Data records:
★ ★ ★ ★ ★ ★ ★

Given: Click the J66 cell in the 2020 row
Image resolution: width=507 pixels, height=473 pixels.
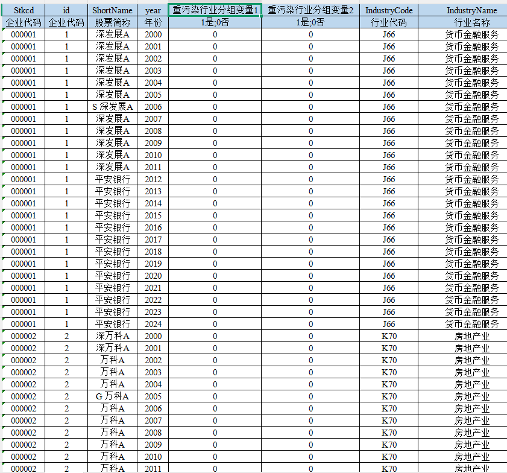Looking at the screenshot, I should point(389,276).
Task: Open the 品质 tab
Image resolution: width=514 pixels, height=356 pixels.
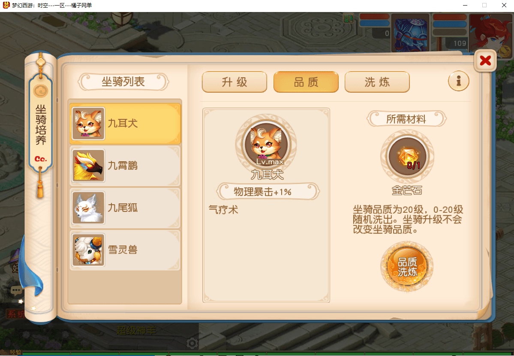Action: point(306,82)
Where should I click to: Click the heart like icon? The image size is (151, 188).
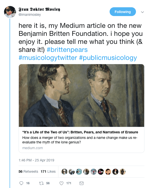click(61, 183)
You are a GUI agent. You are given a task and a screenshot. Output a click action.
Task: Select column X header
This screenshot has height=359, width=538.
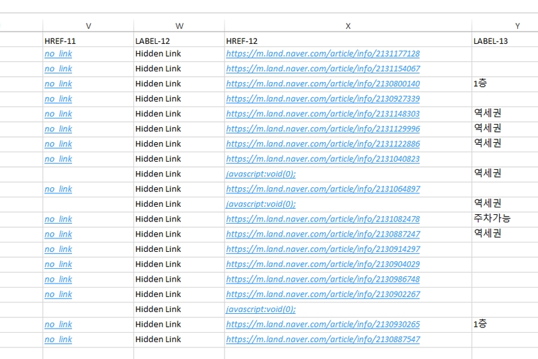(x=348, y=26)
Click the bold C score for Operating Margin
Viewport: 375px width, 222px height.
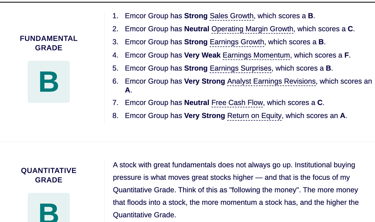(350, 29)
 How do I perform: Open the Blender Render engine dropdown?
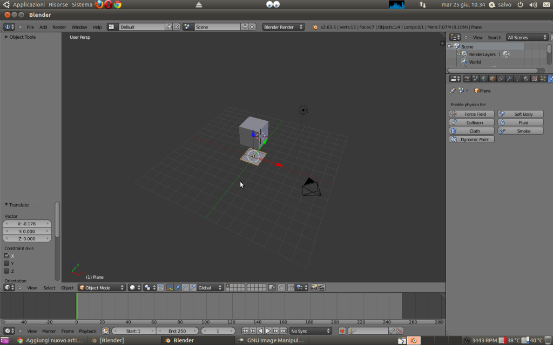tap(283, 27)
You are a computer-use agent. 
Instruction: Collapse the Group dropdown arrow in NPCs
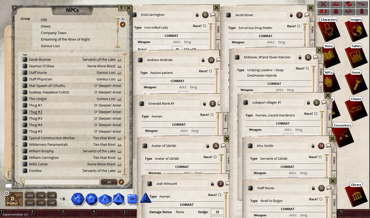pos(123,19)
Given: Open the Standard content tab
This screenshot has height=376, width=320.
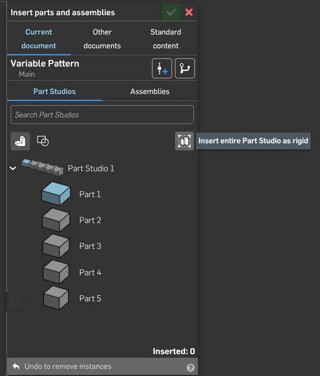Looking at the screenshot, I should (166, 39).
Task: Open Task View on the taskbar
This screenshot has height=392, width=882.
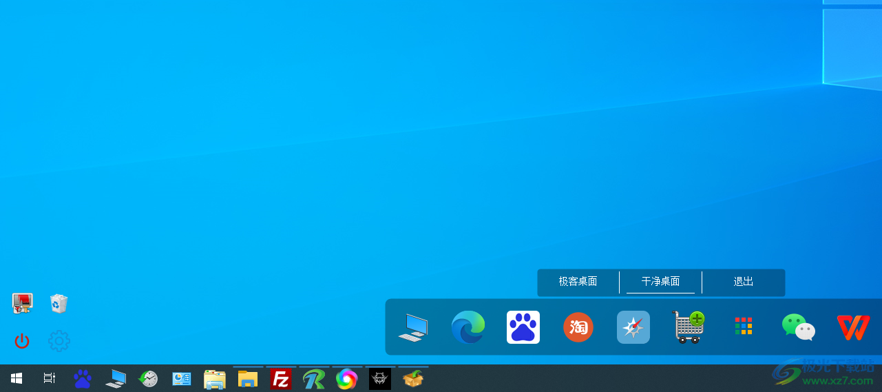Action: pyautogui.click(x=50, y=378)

★ ★ ★ ★ ★ ★ ★

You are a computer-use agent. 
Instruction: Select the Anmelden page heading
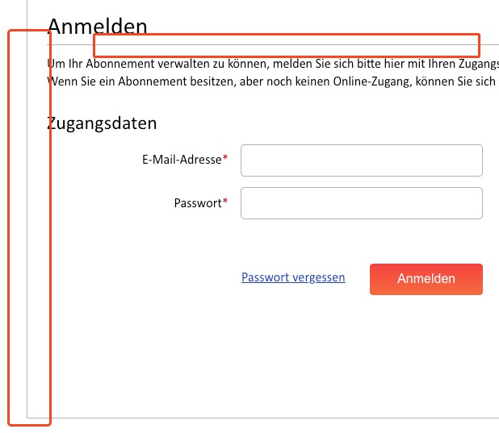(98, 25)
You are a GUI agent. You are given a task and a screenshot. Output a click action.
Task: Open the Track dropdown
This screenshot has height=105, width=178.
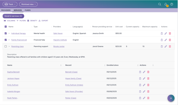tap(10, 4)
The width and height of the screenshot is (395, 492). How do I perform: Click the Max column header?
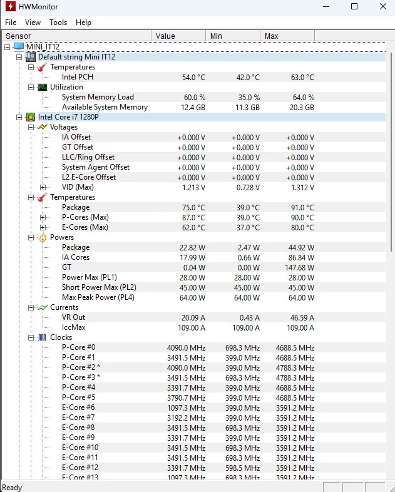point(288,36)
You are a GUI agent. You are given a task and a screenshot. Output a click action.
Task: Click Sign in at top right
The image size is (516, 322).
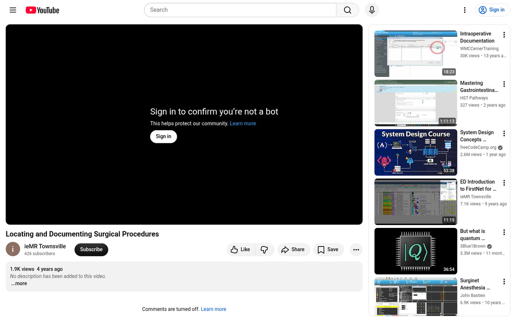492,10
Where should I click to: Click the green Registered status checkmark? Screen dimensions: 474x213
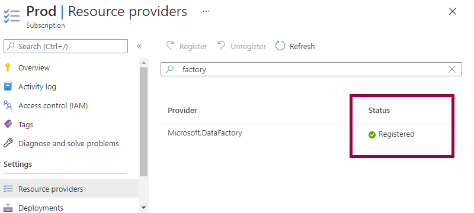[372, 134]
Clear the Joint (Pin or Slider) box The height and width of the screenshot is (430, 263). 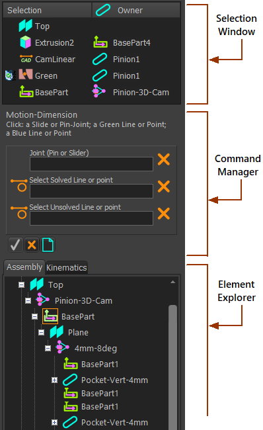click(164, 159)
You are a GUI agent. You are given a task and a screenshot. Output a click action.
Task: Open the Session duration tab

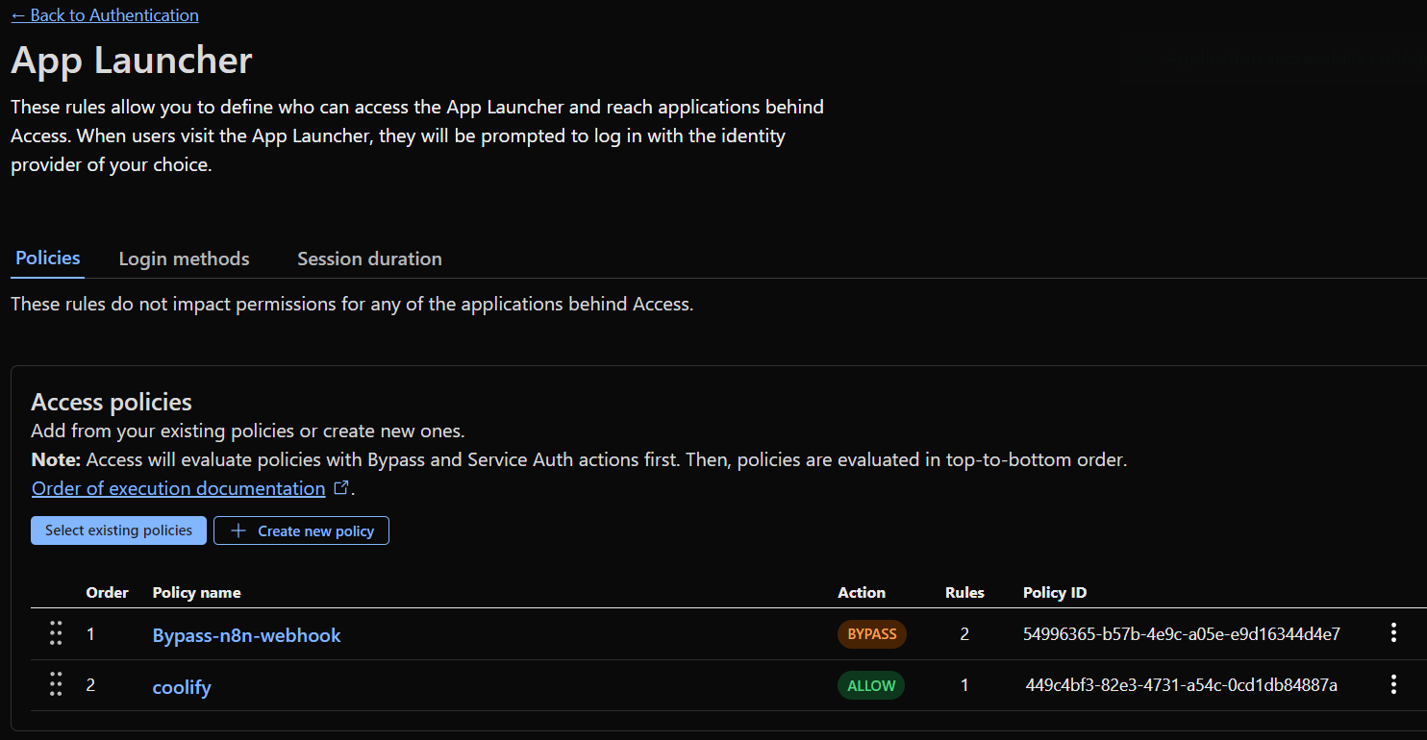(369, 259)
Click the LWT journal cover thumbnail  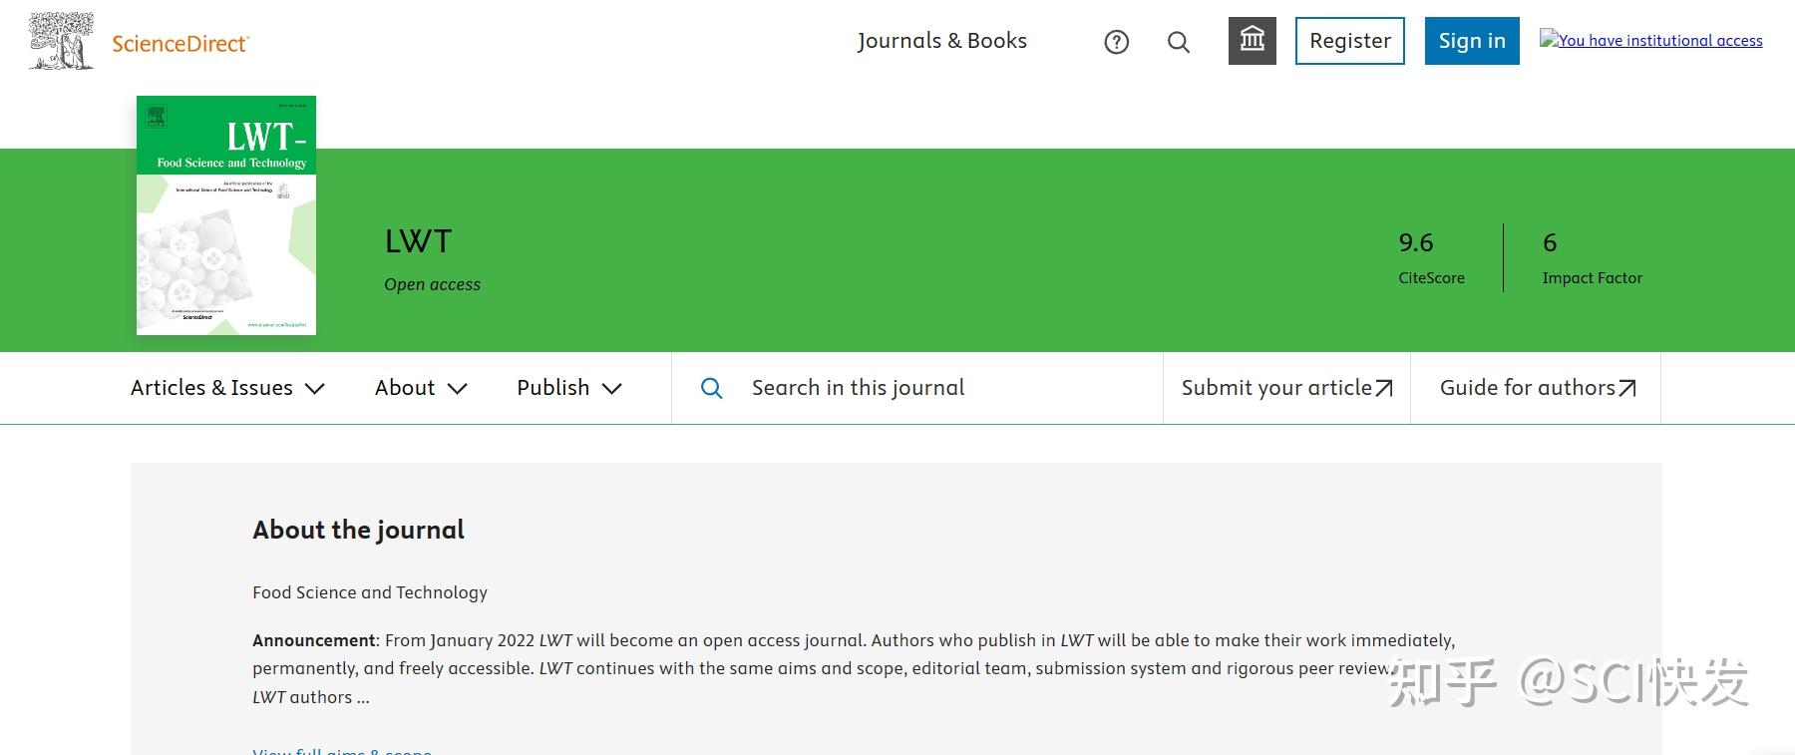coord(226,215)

★ ★ ★ ★ ★ ★ ★

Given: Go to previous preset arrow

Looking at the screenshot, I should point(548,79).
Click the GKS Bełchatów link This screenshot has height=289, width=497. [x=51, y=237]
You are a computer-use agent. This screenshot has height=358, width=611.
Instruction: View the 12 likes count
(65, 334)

★ ★ ★ ★ ★ ★ ★

▸ **Task to complete**
Starting with the line that has "Image resolution: width=507" and going on through the line that has "Task: Select column X header", transcribe the records above exactly, but skip the pictures.

▸ **Task result**
Image resolution: width=507 pixels, height=473 pixels.
Looking at the screenshot, I should point(389,276).
Task: Open the 品质 tab
Image resolution: width=514 pixels, height=356 pixels.
Action: point(306,82)
Where should I click to: Click the heart like icon? The image size is (151, 188).
click(61, 183)
You are a GUI agent. You are given a task and a screenshot. Output a click action.
Task: Select column X header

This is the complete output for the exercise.